Task: When you find the word "input" in a line of the entries, please copy the whole line.

Data entries:

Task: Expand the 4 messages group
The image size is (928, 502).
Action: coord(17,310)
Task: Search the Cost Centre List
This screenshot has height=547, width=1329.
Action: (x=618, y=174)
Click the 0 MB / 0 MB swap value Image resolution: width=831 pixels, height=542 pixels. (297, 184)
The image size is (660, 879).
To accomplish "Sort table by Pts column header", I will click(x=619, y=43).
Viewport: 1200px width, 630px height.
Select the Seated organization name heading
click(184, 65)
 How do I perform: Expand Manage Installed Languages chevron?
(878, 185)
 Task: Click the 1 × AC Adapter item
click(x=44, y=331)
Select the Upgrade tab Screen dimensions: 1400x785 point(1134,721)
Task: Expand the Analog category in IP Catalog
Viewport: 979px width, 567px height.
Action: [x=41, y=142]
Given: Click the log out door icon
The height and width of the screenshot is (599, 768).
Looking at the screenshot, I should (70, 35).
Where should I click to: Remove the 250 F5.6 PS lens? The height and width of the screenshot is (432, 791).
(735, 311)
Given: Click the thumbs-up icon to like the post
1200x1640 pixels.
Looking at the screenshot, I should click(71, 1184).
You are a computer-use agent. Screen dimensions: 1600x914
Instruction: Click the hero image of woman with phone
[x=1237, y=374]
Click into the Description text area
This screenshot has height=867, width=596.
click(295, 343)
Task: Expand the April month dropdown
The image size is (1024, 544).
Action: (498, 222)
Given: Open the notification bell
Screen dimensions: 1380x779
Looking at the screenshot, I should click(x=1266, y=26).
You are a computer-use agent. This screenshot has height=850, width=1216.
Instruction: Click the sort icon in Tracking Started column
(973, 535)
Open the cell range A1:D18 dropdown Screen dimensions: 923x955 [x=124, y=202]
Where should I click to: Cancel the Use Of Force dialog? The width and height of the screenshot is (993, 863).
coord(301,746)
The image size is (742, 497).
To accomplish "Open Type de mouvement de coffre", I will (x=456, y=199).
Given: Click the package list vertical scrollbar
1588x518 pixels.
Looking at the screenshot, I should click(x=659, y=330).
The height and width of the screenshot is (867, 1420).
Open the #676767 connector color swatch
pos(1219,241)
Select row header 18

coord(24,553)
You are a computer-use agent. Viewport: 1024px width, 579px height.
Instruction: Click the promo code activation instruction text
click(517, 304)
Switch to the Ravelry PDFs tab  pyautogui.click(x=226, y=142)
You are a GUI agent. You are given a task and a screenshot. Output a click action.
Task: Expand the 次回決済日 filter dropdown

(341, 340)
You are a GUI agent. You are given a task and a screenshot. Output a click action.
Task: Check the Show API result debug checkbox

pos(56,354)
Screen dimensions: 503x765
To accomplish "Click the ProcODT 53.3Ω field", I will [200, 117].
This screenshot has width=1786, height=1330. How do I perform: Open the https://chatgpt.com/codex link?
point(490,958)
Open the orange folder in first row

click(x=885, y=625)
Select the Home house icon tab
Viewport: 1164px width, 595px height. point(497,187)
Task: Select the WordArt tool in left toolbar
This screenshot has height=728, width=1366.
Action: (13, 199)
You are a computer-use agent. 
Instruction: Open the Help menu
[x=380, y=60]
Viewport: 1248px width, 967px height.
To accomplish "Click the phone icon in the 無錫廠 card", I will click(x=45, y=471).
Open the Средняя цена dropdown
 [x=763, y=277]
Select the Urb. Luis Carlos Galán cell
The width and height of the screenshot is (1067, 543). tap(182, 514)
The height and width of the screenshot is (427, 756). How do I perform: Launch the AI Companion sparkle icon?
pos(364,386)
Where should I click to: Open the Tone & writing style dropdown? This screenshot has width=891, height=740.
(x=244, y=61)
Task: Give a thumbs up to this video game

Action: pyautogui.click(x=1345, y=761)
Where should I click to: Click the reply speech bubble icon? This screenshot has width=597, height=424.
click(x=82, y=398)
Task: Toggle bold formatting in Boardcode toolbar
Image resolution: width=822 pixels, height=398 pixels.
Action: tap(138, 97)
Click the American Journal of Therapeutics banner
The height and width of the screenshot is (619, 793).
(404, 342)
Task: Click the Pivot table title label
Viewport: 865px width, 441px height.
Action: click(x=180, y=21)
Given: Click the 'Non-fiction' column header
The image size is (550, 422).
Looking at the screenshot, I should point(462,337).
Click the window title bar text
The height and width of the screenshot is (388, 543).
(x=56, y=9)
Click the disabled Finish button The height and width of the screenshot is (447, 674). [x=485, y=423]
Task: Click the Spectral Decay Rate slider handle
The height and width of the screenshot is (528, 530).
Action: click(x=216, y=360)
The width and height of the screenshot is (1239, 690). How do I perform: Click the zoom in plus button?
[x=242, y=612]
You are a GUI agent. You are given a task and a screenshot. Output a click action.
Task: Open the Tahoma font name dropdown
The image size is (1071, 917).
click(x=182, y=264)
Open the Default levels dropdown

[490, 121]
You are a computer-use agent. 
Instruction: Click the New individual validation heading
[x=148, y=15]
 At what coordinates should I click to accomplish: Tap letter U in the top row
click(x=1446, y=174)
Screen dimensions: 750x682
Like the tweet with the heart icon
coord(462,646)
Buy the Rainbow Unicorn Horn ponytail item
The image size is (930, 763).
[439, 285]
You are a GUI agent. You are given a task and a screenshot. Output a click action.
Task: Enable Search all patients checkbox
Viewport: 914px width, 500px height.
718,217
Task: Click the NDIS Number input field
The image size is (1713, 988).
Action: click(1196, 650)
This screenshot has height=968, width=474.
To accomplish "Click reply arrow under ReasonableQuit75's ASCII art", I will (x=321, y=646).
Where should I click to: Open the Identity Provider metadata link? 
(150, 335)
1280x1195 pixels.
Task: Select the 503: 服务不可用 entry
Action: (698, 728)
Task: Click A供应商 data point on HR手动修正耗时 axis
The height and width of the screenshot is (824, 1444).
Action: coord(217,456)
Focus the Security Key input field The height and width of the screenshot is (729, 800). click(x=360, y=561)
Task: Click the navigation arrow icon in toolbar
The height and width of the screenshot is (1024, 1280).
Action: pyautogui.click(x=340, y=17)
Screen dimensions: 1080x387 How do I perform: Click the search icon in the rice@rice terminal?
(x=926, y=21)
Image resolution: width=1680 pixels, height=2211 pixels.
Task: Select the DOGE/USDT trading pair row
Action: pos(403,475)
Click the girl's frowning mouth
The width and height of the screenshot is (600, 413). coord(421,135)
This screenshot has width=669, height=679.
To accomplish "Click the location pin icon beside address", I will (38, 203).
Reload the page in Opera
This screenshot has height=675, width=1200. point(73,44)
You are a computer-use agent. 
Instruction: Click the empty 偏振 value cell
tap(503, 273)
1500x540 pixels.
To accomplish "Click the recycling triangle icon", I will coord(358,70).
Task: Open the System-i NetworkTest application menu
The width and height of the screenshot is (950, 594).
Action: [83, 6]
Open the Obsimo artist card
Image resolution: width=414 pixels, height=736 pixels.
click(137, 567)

Solution below:
Task: Click the NDIS Number input field
Focus the Security Key input field The height and width of the screenshot is (729, 800). click(x=360, y=561)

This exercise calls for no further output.